:: DOCUMENT SEGMENT

Hacker News new | past | comments | ask | show | jobs | submit login
Postgres audit tables saved us from taking down production (heap.io)
174 points by kmdupree on Oct 26, 2021 | hide | past | favorite | 57 comments

This is essentially the idea behind CDC (Change Data Capture) [0].

Martin Kleppmann has some great blogs about this as well [1].

[0] https://en.wikipedia.org/wiki/Change_data_capture

[1] https://www.confluent.io/blog/turning-the-database-inside-ou...

Thanks for sharing these links!

If you look for a ready-to-use open-source implementation of CDC for Postgres (and other databases), take a look at Debezium [1].

On audit logs in particular, we have a post on our blog, which discusses how to use CDC for that, focusing in particular on enriching change events with additional metadata like business user performing a given change by means of stream processing [2].

One advantage of log-based CDC over trigger-based approaches is that it doesn't impact latency of transactions, as it runs fully asynchronously from writing transactions, reading changes from the WAL of the database.

Disclaimer: I work on Debezium

[1] debezium.io [2] https://debezium.io/blog/2019/10/01/audit-logs-with-change-d...

Debezium is awesome, thanks for the great work! It's in my toolbox for when embulk [1] batch processing doesn't cut it (or even in combination with).


Thank you so much, it's always awesome to hear that kind of feedback!


I've been thinking about your "transaction" pattern more, and I was wondering - Why don't you stream the transaction metadata directly to a kafka "transaction_context_data" topic? Would writing some of the data to the db while writing some of the data directly to kafka make it less consistent during faults?

The reason I ask: I'm curious what it would look like to use this pattern for an entire application, I think it could be a very powerful way todo "event sourcing lite" while still working with traditional ORMs. Would writing an additional transaction_metadata row for most of the application insert/updates slow things down? Too many writes to that table?

::::

STATED TASK 1:
Please say whether each statement below agrees with the Hacker News thread, answering yes or no and quoting the deciding words of the thread. (a) The commenter who recommends Debezium works on Debezium. (b) One commenter turns to embulk when Debezium doesn't cut it. (c) Log-based CDC adds latency to transactions.
STATED TASK 2:
Carry on the Hacker News thread from the point where it stops.

:: DATA ROWS

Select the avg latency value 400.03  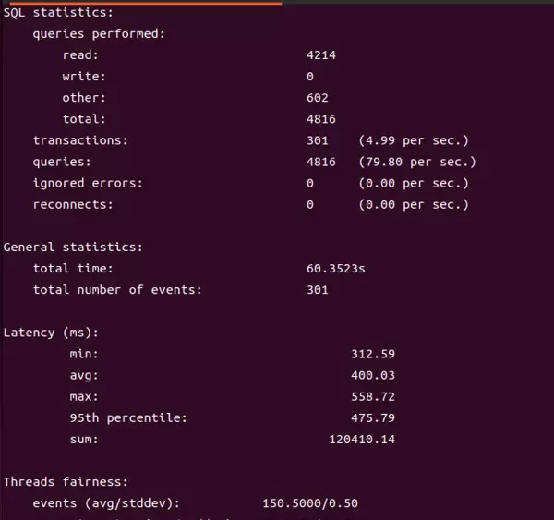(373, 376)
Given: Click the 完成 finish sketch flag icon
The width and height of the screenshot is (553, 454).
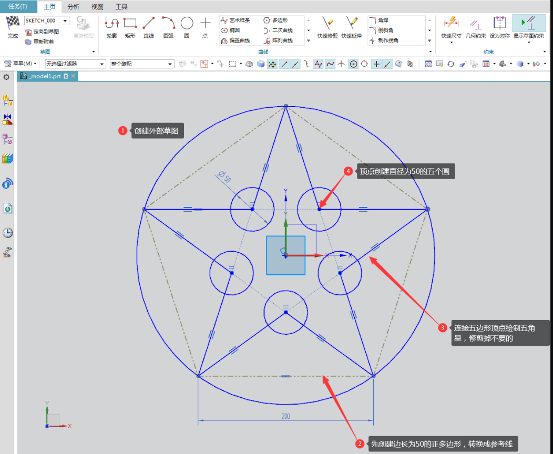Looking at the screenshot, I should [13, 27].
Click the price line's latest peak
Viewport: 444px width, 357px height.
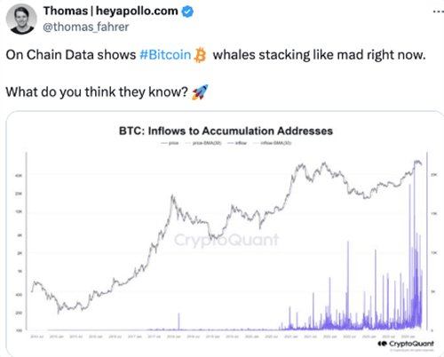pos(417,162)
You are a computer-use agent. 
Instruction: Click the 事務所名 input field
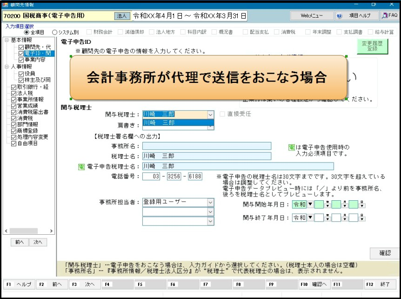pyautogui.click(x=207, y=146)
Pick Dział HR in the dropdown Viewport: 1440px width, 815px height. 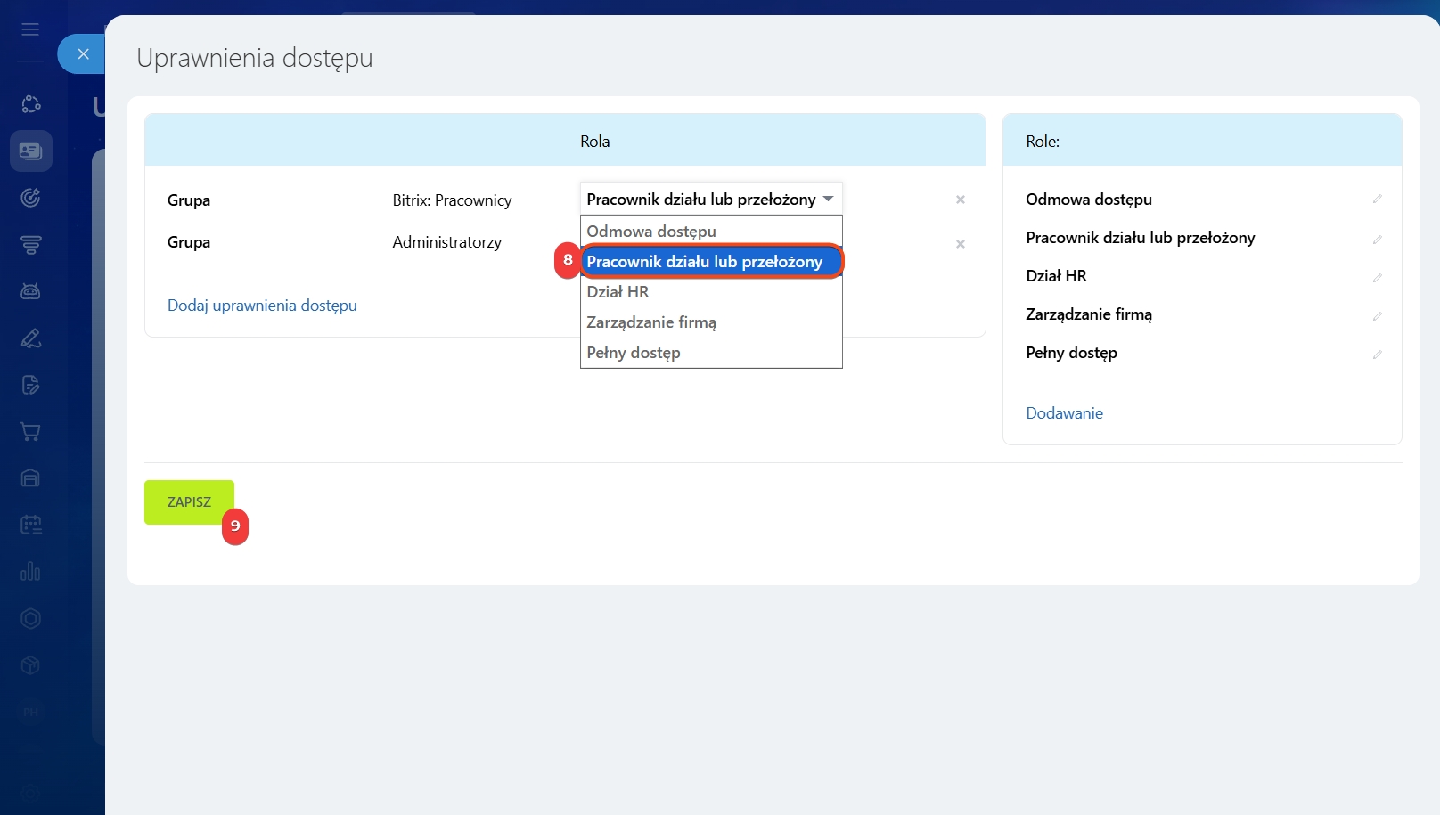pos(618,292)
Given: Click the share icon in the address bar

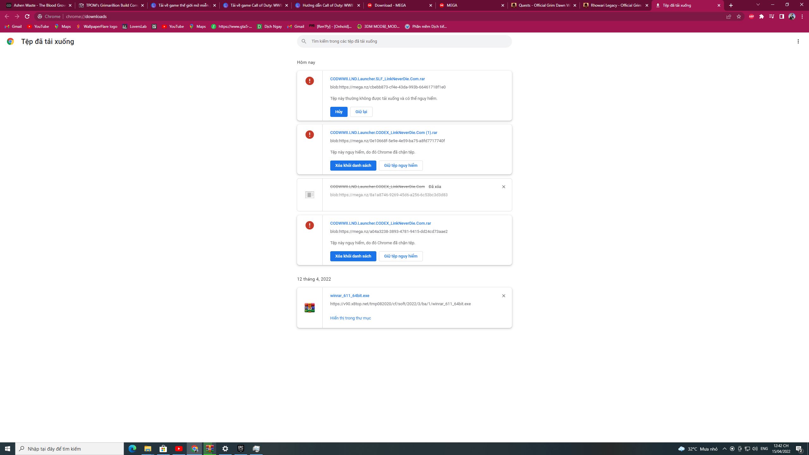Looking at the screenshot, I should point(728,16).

::::

EXPECTED OUTPUT 1:
(a) Yes: "Disclaimer: I work on Debezium"
(b) No: "It's in my toolbox for when embulk [1] batch processing doesn't cut it"
(c) No: "it doesn't impact latency of transactions"

EXPECTED OUTPUT 2:
> Would writing some of the data to the db while writing some of the data directly to kafka make it less consistent during faults?

Yes, this kind of "dual writes" are prone to inconsistencies. If either the DB transaction rolls back, or the Kafka write fails, you'll end up with inconsistent data. Discussing this in a larger context in the outbox pattern post [1]. This sort of issue is avoided when writing the metadata to a separate table as part of the DB transaction, which either will be committed or rolled back as one atomic unit.

> Would writing an additional transaction_metadata row for most of the application insert/updates slow things down?

You'd just do one insert into the metadata table per transaction. As change events themselves contain the transaction id, and that metadata table is keyed by transaction id, you can correlate the events downstream. So the overhead depends on how many operations you in your transactions already. Assuming you don't do just a single insert or update, but rather some select(s) and then some writes, the additional insert into the transaction metadata table typically shouldn't make a substantial difference.

Another option, exclusive to Postgres, would be to use write an event for the transaction metadata solely to the WAL using pg_logical_emit_message(), i.e. it won't be materialized in any table. It still can be picked up via logical decoding, we still need to add support for that record type to Debezium though (contributions welcome :).

[1] https://debezium.io/blog/2019/02/19/reliable-microservices-d...

> kafka

Except you already have postgres, why add another thing to it?

A benefit of Kafka is that it is relatively trivial to spin up multiple consumers from a single CDC stream.

If you have some user attribute table that you set up with Debezium, there are a couple downstream consumers (teams!) that also want this data. So you hook up the table with debezium to Kafka and write all changes to a Kafka log.

A team of data scientists can stream these straight into their model, or a team of data engineers can dump these changes real time into an analytics store for business intelligence, or another team that needs access to this data can also create their own denormalized table of user attributes as well.

For the data producing team, once they get their data into Kafka basically any team can consume from this data which is a lot easier to maintain for the producing team and does not stress the database so its a very nice pattern for bigger orgs.

For the most part, keeping the data in a single postgres instance as long as possible would be my recommended solution. But there is a point where getting the data to consumers of that data becomes tedious enough that this additional infrastructure is worth it.

That is very cool.

If you're tempted to use audit tables, you might also consider making the jump to temporal tables. I rolled my own light-weight version using inheritance-based partitioning in Postgres. The basic idea is:

- Create a parent table like items with a valid time range column as a tstzrange type. This table won't store data.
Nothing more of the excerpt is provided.